Trigonobalanus excelsa
- Conservation status: Endangered (IUCN 3.1)

Scientific classification
- Kingdom: Plantae
- Clade: Tracheophytes
- Clade: Angiosperms
- Clade: Eudicots
- Clade: Rosids
- Order: Fagales
- Family: Fagaceae
- Genus: Trigonobalanus
- Species: T. excelsa
- Binomial name: Trigonobalanus excelsa Loz.-Contr., Hern.Com .&Henao-S.

= Trigonobalanus excelsa =

- Genus: Trigonobalanus
- Species: excelsa
- Authority: Loz.-Contr., Hern.Com .&Henao-S.
- Conservation status: EN

Species of tree

Trigonobalanus excelsa, commonly called the Colombian black oak, is a species of plant in the family Fagaceae. It is a tree endemic to Colombia.

The genus Trigonobalanus is related to the true oaks (Quercus) and includes three known species, T. excelsa and two species native to Southeast Asia.

==Description==
Trigonobalanus excelsa is a tree which can grow to 20–40 m tall.

==Range and habitat==
Trigonobalanus excelsa is known from five locations in the Colombian Andes.

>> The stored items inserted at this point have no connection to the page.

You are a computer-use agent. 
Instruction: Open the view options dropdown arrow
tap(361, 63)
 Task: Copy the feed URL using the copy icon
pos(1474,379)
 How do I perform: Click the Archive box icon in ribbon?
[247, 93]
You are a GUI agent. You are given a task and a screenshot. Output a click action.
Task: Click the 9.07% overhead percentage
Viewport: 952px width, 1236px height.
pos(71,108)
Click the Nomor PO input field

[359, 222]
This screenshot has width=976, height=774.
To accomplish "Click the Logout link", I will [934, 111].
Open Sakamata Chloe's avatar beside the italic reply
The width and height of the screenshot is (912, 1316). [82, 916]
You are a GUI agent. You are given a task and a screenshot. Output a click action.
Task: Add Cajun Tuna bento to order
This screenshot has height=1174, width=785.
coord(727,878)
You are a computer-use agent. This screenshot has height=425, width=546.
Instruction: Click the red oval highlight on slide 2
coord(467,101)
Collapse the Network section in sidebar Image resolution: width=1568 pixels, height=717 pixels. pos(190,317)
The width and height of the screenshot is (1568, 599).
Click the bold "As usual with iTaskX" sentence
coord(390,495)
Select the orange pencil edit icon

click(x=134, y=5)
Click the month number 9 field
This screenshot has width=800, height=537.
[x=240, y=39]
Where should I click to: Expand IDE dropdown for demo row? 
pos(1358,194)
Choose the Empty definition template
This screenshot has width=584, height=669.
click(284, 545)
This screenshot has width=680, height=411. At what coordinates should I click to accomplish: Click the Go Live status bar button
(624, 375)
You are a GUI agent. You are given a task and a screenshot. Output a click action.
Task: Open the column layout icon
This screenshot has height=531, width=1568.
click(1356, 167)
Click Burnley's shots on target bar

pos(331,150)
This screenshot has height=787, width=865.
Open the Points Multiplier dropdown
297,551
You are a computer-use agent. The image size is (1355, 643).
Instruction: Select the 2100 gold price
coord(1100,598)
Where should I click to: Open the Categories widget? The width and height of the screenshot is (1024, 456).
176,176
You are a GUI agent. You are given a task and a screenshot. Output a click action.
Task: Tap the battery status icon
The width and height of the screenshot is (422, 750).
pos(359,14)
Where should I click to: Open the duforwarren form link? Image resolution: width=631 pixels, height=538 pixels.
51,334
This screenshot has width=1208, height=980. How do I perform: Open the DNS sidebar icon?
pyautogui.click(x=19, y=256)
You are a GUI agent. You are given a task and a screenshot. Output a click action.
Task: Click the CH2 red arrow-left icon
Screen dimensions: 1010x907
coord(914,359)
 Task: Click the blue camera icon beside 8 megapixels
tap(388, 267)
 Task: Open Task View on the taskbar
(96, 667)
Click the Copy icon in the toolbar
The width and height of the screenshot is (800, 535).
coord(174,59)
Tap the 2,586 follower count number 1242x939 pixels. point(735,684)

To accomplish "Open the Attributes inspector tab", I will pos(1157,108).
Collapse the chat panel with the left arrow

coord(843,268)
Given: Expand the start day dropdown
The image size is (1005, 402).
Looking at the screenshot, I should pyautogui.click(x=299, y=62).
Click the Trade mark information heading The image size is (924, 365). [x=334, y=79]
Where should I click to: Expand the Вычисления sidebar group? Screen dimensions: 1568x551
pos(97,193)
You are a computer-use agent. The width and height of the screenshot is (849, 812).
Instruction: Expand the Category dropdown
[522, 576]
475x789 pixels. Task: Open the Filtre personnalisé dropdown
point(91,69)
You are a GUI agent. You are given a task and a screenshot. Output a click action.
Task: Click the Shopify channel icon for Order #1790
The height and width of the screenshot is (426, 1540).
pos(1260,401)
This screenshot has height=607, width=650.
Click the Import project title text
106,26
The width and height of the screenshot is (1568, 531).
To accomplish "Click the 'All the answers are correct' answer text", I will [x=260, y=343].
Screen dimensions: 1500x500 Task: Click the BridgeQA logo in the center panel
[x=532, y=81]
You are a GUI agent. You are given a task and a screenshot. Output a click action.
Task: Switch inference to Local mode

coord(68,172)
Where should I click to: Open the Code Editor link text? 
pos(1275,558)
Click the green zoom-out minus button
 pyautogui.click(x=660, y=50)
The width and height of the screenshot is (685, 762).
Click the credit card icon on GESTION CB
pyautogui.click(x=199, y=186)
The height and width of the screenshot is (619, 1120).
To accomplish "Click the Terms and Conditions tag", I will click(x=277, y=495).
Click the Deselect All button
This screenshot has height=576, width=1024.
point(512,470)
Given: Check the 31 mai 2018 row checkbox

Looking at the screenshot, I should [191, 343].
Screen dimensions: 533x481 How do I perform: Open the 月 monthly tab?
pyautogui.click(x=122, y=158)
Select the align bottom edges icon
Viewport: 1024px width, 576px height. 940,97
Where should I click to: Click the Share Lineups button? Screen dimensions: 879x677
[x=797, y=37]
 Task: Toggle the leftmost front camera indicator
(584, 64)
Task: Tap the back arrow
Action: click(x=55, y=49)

These locations are on different mountain ranges and distant from one another. The species' estimated area of occupancy (AOO) is less than 500 km^{2}.
- The largest population is in Huila Department at the southern end of the Cordillera Oriental. It includes a black oak forest in Cueva de los Guácharos National Natural Park totaling 40,000 ha, and mountaintop black oak groves 50 km north in the towns of Pitalito, Suaza, Timaná, and Acevedo. Black oak is found only on the western slope of the cordillera.
- In Guantentá-Río Fonce Flora and Fauna Sanctuary near Santander in the Cordillera Oriental, in small patches in riparian corridors, among forests of white oak (Quercus humboldtii).
- In the municipalities of Amalfi, Antioquia and Serranía de San Lucas, Bolivar in the Cordillera Central, 600 and 700 km north of the main Huila Department population.
- In Farallones de Cali National Natural Park and in Valle del Cauca in the Cordillera Occidental, about 200 km from the main Huila population.

It grows in humid Andean montane forests between 1,400- and 2,200-meters elevation. It is found in mixed forests and in monospecific stands, typically in areas with steep slopes and poor soils. Some populations grow near forests of white oak (Quercus humboldtii).

==Conservation==
The species' conservation status is assessed as endangered. It is known from relatively small and isolated populations. Some populations are in protected areas. The main population in Huila is not protected and is threatened with habitat loss from ongoing deforestation. Other populations, like those in Antioquia and Bolivar departments, have been greatly reduced by deforestation, and survive only in remnant forest patches.